Since my grandfather and brother were painting contractors, our family knows how important a quality product is to a project. To refinish my house, we used Flood Pro Series CWF-UV 5, again in Cedar Tone, for its UV protection, water repellency against rain and snow as well as penetrating protection below the wood surface. With only himself and two members of his team, Lee finished the entire project over the course of two weeks, and he credits that to the Flood products being labor friendly.

Refinishing my home reaffirmed my belief that using products with a balance of great appearance and durability can save you from more work in the future. I also wanted to share a few other helpful hints for contractors or DIYers:

• Prepare before your project starts: Proper preparation not only helps to clean the wood, but also helps the stain’s appearance. Be sure to use a wood cleaner, rather than just a power washer, to ensure you are removing dirt, mold or mildew below the surface.

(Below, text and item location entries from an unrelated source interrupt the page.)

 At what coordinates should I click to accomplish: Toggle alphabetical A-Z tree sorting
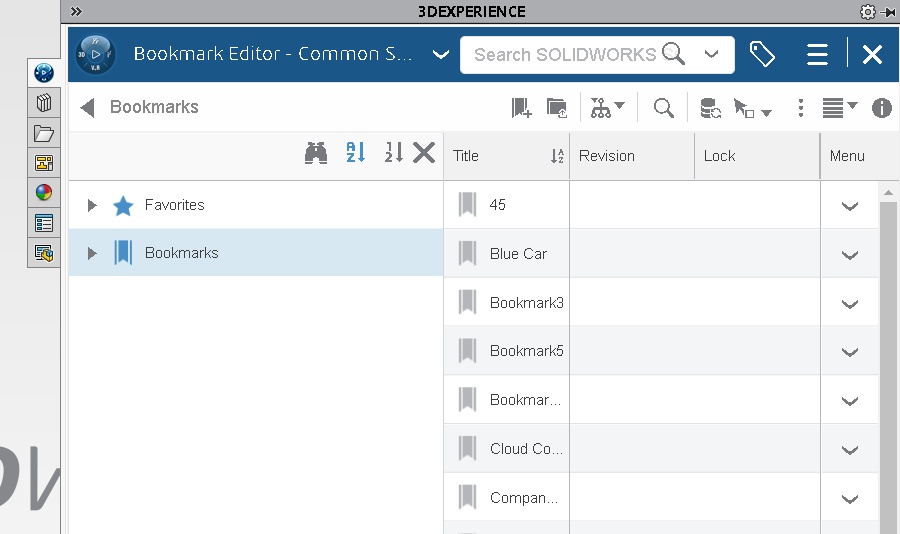(356, 153)
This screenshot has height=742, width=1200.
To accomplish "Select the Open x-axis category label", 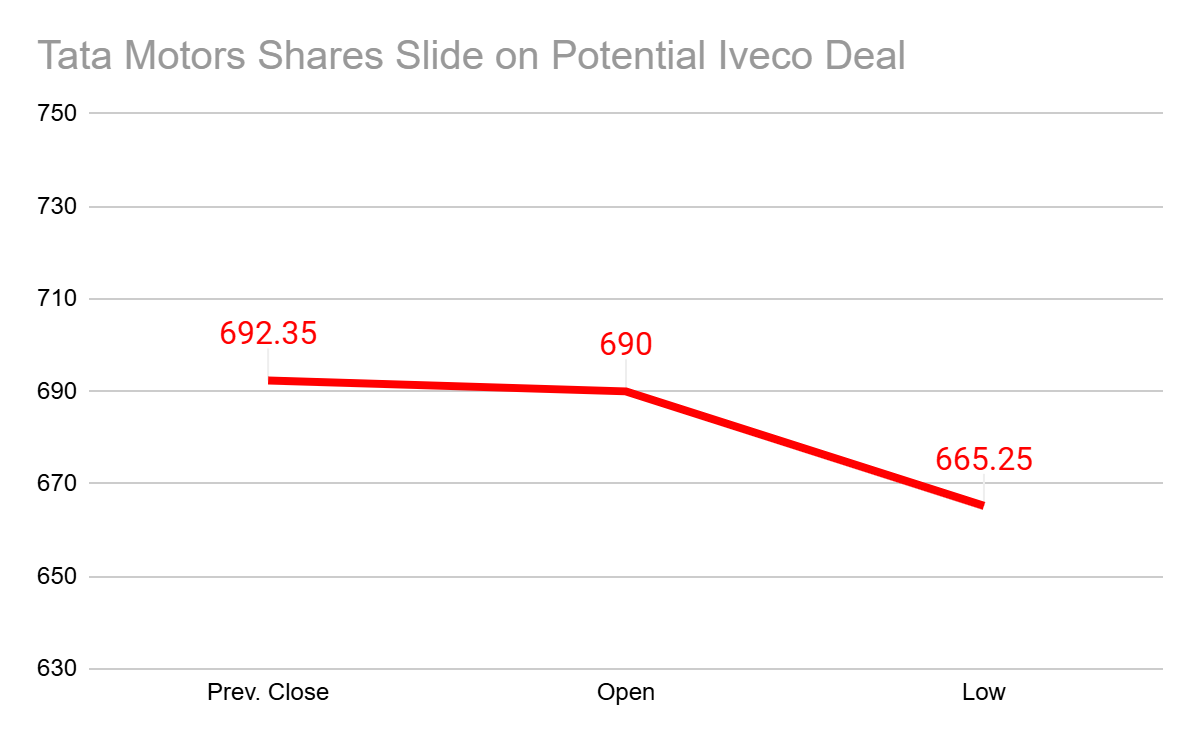I will tap(626, 692).
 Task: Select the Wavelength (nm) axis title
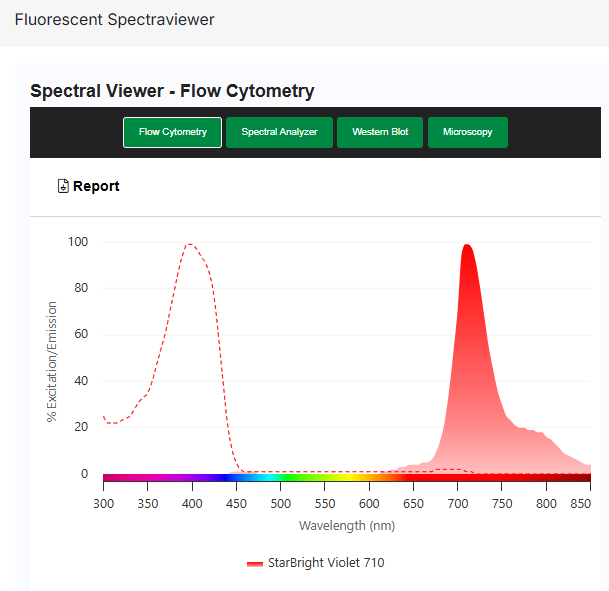[x=346, y=526]
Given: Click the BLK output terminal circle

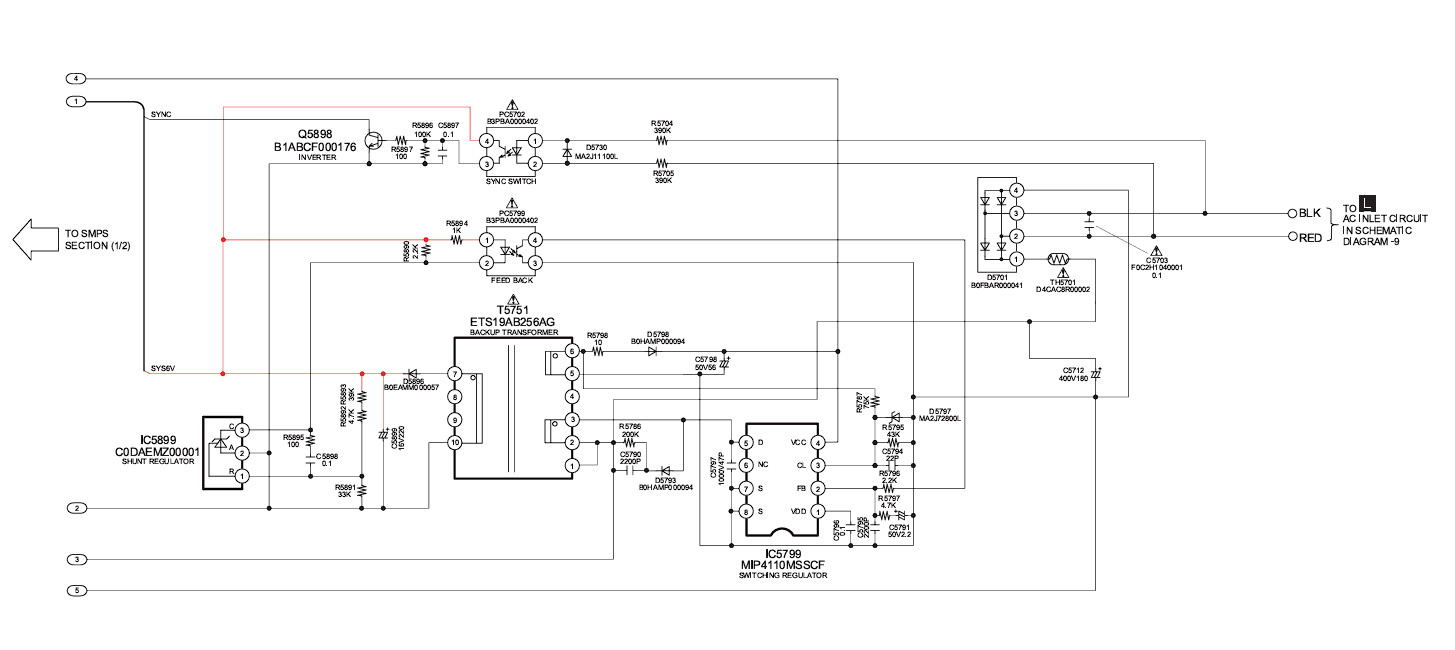Looking at the screenshot, I should coord(1291,213).
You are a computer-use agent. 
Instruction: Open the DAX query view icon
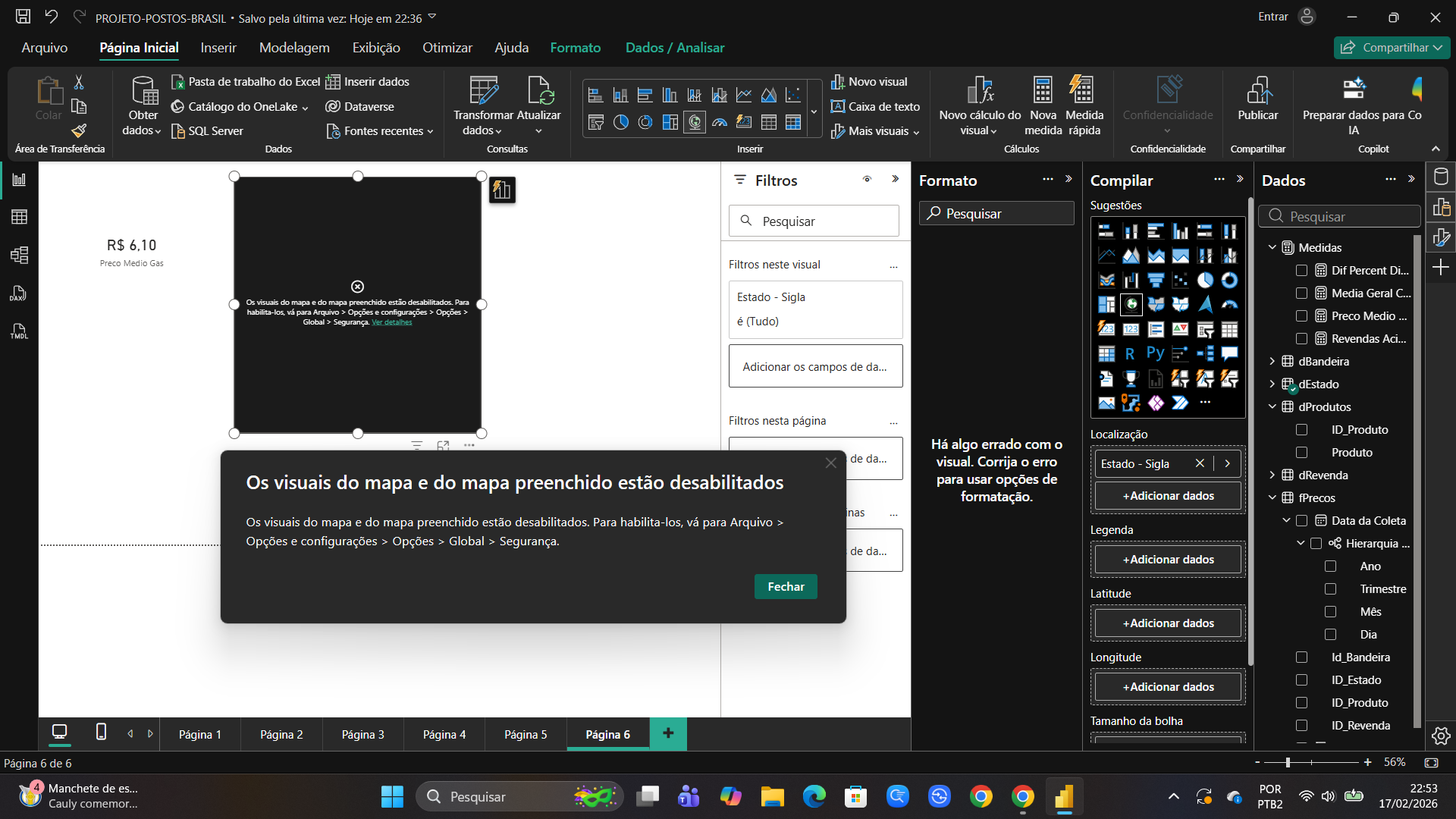point(19,293)
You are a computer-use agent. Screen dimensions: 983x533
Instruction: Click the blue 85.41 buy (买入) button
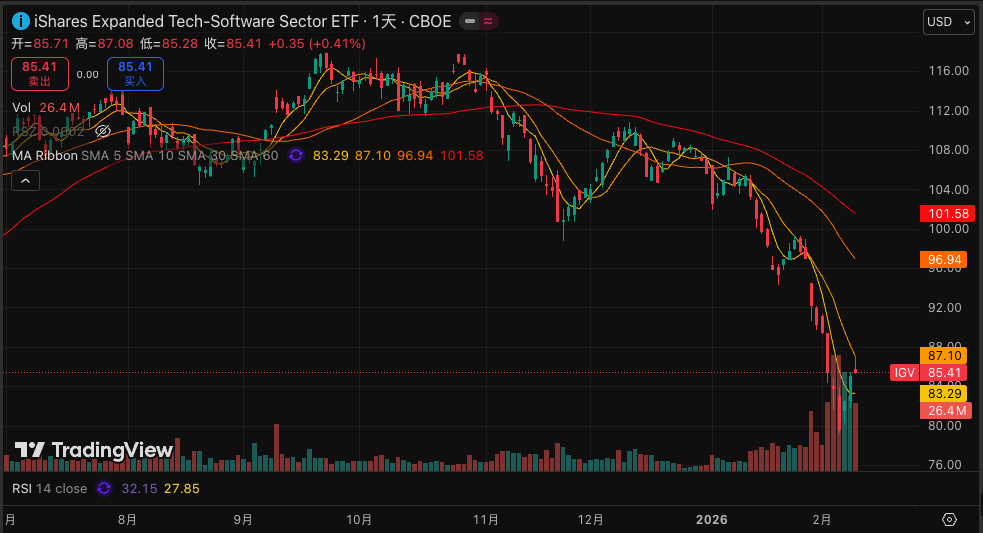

• Choose the right product for your project: Identifying the right products can make the difference for both appearance and protection. Being in Rhode Island, and having a background in the woodcare business, I understood the impact that the climate in the region can have on exterior wooden surfaces. As professionals, this knowledge, as well as the knowledge about the exterior wooden surfaces, will help to make sure we select the best product for the job and for our aesthetic expectations.

When our family owned the Flood business, we were committed to two core product values, quality and innovation, and I’m very pleased to see that these are still closely aligned with the Flood brand’s products today, owned by PPG.